*WHAT YOU HAVE TO DO*: Each line below with the word "agent" needs to be copied.

DATA FOR PROCESSING Start Marker

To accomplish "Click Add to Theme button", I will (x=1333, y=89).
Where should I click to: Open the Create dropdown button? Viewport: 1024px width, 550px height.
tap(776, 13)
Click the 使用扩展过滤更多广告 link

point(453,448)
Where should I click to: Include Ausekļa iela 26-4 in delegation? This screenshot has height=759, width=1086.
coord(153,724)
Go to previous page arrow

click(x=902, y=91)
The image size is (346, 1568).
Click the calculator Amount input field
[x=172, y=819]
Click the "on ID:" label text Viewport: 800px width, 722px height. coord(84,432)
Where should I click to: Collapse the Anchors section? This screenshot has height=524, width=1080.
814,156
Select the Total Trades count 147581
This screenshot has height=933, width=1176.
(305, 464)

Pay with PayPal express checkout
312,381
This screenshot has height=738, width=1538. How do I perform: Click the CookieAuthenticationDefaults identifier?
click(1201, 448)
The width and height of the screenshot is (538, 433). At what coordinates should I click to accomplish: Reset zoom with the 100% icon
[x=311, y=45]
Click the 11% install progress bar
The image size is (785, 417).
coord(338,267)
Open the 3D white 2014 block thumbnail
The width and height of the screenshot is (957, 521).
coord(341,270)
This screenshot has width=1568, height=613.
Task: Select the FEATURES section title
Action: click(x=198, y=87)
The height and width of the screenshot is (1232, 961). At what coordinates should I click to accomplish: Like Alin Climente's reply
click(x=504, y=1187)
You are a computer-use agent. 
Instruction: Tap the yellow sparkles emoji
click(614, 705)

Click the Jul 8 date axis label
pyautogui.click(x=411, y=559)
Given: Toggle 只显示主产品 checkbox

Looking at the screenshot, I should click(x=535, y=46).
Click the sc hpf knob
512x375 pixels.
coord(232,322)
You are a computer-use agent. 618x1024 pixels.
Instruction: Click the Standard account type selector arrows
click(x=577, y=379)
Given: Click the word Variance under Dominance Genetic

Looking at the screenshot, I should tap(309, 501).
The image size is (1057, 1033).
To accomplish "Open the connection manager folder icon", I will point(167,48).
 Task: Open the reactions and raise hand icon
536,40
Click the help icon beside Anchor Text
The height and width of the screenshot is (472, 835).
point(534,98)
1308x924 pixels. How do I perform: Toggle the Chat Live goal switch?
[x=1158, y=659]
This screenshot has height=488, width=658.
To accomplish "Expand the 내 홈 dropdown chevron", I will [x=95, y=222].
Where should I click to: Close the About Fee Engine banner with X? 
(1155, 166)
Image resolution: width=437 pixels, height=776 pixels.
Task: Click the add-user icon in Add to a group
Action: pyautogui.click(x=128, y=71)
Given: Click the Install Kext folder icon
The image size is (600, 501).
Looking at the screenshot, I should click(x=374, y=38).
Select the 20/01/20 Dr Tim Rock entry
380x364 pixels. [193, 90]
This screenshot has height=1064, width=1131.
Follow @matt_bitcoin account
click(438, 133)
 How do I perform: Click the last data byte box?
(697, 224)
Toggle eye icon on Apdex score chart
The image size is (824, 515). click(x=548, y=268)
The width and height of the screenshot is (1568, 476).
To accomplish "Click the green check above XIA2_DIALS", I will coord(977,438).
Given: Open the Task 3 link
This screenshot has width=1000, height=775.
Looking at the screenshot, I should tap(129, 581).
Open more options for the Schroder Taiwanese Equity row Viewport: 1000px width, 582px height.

DATA FOR PROCESSING End Marker

*RESULT OF THIS TASK*:
You are a computer-use agent. 
You are a computer-use agent. 618x1024 pixels.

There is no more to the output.